Home Design Makeover
Para Android e iOSCuando quiero desconectar con algo creativo, prefiero un juego que me deje tomar decisiones a mi ritmo en lugar de exigirme reflejos o combates constantes. Home Design Makeover encaja precisamente en ese espacio: es un juego de simulación centrado en renovar viviendas, elegir estilos y convertir habitaciones poco atractivas en espacios con personalidad. Lo he encontrado especialmente cómodo para partidas cortas, aunque también puede ocupar una tarde entera si me engancho con una reforma.
La propuesta de Storm8 Studios es sencilla de entender desde el primer momento. Hay una casa que necesita cambios, aparecen decisiones decorativas y yo voy avanzando hasta conseguir una transformación visual.
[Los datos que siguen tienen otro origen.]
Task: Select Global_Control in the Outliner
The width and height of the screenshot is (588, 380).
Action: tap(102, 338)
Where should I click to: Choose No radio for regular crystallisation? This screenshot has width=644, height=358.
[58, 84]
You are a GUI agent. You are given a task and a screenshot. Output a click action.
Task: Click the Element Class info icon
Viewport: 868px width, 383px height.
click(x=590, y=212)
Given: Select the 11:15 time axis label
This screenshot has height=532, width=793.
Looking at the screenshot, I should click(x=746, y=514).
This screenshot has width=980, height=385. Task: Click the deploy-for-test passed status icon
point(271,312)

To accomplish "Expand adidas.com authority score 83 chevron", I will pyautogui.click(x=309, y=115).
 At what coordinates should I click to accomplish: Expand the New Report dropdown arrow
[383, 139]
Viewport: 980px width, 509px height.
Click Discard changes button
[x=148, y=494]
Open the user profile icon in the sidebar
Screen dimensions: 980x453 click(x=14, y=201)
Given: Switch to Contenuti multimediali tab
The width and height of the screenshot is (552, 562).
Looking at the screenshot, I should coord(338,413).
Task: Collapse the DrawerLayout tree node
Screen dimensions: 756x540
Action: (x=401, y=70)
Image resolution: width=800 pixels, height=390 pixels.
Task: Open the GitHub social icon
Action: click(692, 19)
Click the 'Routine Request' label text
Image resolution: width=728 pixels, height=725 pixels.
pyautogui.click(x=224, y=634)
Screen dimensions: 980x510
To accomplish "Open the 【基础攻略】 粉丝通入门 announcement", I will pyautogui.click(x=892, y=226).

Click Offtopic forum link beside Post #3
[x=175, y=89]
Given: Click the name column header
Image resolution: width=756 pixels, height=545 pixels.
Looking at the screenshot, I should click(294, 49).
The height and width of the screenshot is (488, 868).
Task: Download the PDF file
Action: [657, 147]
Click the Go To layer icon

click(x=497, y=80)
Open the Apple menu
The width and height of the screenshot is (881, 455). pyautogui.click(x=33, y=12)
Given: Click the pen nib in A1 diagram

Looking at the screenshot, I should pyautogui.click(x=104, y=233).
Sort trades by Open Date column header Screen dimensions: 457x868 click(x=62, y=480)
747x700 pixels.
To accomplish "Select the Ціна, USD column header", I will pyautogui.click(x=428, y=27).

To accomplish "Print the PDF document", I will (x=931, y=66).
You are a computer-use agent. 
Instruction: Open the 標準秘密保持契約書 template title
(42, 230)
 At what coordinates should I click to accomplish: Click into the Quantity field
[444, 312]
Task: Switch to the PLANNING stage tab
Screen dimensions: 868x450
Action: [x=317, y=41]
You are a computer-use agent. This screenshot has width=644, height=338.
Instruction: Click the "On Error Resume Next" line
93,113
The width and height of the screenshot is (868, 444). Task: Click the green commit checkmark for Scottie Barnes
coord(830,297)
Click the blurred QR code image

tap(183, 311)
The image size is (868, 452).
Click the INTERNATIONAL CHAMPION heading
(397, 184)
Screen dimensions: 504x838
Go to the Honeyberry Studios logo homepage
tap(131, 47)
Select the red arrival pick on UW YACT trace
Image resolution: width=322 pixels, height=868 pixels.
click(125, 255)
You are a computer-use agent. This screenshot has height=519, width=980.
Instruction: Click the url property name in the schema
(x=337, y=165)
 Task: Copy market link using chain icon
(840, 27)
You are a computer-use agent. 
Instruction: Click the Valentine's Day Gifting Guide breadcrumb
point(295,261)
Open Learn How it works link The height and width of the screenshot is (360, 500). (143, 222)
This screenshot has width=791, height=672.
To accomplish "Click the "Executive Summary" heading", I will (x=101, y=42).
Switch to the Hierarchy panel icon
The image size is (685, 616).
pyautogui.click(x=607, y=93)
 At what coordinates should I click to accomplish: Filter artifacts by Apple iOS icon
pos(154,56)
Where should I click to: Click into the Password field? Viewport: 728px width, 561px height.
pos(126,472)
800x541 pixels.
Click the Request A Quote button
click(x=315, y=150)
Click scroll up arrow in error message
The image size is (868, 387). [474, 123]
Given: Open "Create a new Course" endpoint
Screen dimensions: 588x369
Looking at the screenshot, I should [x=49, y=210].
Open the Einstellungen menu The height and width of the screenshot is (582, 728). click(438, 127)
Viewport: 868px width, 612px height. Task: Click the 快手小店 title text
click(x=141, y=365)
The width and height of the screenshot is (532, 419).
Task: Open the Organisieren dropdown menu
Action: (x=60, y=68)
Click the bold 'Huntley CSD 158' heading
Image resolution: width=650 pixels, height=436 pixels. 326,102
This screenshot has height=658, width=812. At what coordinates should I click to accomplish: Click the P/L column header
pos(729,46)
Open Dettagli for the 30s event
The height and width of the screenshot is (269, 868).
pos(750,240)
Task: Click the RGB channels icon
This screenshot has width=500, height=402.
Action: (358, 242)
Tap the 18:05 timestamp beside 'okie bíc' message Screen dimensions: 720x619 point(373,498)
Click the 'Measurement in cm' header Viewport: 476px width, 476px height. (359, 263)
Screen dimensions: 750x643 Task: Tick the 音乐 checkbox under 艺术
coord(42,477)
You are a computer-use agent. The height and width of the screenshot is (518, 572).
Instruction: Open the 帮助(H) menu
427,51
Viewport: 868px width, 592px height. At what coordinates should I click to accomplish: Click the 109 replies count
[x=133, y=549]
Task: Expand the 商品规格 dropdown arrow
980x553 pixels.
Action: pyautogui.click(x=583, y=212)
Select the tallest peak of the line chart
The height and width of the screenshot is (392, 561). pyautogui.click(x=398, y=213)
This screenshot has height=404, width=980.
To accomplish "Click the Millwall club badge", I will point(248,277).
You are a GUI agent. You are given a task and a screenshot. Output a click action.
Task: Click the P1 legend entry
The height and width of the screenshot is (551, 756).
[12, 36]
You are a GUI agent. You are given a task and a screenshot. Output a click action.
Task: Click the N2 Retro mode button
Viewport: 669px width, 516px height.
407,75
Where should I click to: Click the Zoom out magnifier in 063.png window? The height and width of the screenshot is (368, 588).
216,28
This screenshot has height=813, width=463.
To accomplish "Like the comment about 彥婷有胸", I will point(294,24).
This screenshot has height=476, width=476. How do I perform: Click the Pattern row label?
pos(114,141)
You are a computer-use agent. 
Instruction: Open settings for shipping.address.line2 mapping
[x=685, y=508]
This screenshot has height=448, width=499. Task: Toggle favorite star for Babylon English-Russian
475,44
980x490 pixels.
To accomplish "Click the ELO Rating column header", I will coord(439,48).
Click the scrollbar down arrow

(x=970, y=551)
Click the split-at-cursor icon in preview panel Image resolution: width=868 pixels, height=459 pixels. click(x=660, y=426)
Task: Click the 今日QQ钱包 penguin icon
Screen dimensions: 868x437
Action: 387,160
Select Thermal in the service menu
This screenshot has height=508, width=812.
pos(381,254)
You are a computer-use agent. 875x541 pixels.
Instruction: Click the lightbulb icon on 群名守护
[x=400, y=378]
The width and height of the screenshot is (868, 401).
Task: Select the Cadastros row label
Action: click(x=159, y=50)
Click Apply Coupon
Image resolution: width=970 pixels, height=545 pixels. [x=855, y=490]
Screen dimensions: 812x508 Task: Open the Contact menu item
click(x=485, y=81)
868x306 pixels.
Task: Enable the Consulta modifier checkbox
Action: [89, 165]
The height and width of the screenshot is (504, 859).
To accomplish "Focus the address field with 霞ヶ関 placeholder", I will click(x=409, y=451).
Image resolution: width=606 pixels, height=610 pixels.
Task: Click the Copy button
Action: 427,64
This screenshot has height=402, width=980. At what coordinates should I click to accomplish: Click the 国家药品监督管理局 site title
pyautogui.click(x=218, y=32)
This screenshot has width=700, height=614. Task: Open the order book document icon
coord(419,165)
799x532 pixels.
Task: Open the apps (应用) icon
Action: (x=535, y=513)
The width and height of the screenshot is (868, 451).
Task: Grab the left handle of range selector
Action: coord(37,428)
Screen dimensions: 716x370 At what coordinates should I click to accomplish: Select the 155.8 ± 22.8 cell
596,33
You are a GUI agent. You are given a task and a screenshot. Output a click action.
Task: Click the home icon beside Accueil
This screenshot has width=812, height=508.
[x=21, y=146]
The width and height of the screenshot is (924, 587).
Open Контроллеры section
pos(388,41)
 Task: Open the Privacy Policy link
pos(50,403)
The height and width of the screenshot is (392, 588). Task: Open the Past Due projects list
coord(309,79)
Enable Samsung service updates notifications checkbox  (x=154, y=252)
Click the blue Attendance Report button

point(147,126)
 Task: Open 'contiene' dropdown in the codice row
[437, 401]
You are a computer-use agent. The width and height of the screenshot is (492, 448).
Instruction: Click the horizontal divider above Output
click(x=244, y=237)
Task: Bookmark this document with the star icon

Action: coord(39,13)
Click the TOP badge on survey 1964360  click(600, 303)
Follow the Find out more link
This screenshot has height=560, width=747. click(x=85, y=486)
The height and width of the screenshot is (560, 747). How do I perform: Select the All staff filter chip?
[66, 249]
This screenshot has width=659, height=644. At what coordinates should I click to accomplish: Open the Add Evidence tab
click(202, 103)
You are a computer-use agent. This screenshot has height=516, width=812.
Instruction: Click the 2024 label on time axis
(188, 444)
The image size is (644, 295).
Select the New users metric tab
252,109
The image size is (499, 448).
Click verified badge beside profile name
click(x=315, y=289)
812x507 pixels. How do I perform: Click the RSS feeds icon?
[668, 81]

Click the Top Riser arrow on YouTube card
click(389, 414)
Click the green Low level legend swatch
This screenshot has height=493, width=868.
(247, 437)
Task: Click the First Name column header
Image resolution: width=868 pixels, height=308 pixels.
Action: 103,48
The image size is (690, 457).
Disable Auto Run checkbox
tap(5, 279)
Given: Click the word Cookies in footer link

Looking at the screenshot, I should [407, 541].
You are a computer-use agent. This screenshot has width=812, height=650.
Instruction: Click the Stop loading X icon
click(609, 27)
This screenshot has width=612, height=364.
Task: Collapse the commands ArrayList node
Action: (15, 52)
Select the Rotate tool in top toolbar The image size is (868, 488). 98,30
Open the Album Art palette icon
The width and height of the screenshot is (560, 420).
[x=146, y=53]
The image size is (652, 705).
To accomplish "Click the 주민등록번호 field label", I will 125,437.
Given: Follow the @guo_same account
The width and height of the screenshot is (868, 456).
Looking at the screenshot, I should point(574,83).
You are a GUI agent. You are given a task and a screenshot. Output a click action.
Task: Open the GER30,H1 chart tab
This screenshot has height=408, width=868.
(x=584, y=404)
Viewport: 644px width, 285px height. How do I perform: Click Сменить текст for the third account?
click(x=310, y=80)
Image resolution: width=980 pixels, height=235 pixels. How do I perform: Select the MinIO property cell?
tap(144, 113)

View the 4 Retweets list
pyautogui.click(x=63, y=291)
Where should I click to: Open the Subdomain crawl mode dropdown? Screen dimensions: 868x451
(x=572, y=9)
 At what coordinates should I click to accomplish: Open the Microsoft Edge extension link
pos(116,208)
El resumen de la tienda, “Diseña la casa de tus sueños”, describe bien la intención general, pero la experiencia real depende mucho de cuánto disfrute uno comparando colores, muebles y acabados. No es un simulador técnico de arquitectura: es una fantasía de interiorismo accesible, pensada para que cada mejora se sienta clara y satisfactoria.
Su valoración media de 4,3, basada en alrededor de 220 mil valoraciones, y sus más de 10 millones de instalaciones muestran que ha encontrado un público amplio. Es gratuito, tiene clasificación PEGI 3 y funciona desde Android 7.0. En mi caso, lo más importante no fue la cantidad de contenido, sino que cada sesión ofrece una meta concreta: terminar una zona, probar una combinación o simplemente avanzar un poco en una reforma.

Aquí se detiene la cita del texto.